The company believes that standardising processes for both new and existing talent can reap rewards

Home Life People work How Pirelli is using culture and data to make talent count

In January 2014 Pirelli had carried out its first MyVoice staff survey and it had some clear messages for those keen to nurture the company's talent – both in terms of existing talent and new talent.

The most positive feeling was a strong sense of pride in working for this 140-year old company with 82 per cent of respondents citing this as important. But there were also some areas that needed attention around meritocracy, transparency, fairness and respect.

What it suggested to HR Department was that while Pirelli had processes in place, they were fragmented and unstructured. These voices from inside the company were the spur to overhaul the processes for job applications for both existing employees and new recruits and to launch a major talent review process. The aim was to standardise processes. So the talent review uses the same methodology and the same language across the company to make sure that every time a key position opens, the best person is found for the job. Similarly the external recruitment process is being standardised around the world.

Internal talent
The talent review started with the top 500 staff and identified 210 top talents to develop. It is now being extended to all the company's 7,000 white-collar workers, with the aim of finding another 700 such talents. The process looks at employees' performance and assesses their learning potential in terms of mental agility, people agility and change agility, to try to predict their performance in future, more complex roles.

To do
1. In the Pirelli talent article, what percentage of MyVoice survey respondents cited pride in working for the company as important?
2. Carry on the Pirelli talent article from its last sentence.
The lines after this point are separate material, unrelated to the Pirelli article.

Data segment
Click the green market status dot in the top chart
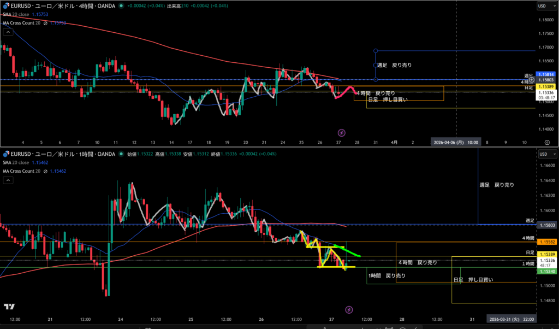This screenshot has width=559, height=329. pos(121,5)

Results for each task
1. 82 percent of respondents.

2.
The company also launched the innovative professional development platform Growithus in July 2015 for Pirelli's white collar workers, which has the benefit of forging new connections around this global company. Staff can see jobs posted in Pirelli locations from Alexandria to Yanzhou, get advice on career paths through the company, and sign up for training courses. It is a way of making the process of internal job applications more transparent and meritocratic.

New recruits 
At the same time Pirelli has been looking to standardise the global recruitment process for the 80,000 people a year who apply for a job – a process that has often been in the hands of local, country operations up to now. The aim is to make sure that whether or not they are hired, the candidates are positive about the way they have been treated, the company and the brand. 

The 3,000 to 4,000 people who reach interview stage each year will have a pre-screening video interview, an English assessment and an assessment centre test on group dynamics. These same tools and processes will be established around the world. The hope is that having been through a fair, competent and professional process, even disappointed candidates will leave suitably impressed to talk favourably about their experience – and the company. 

Along with the 750 white-collar and 3,400 blue-collar workers who are successful in joining Pirelli each year, of course.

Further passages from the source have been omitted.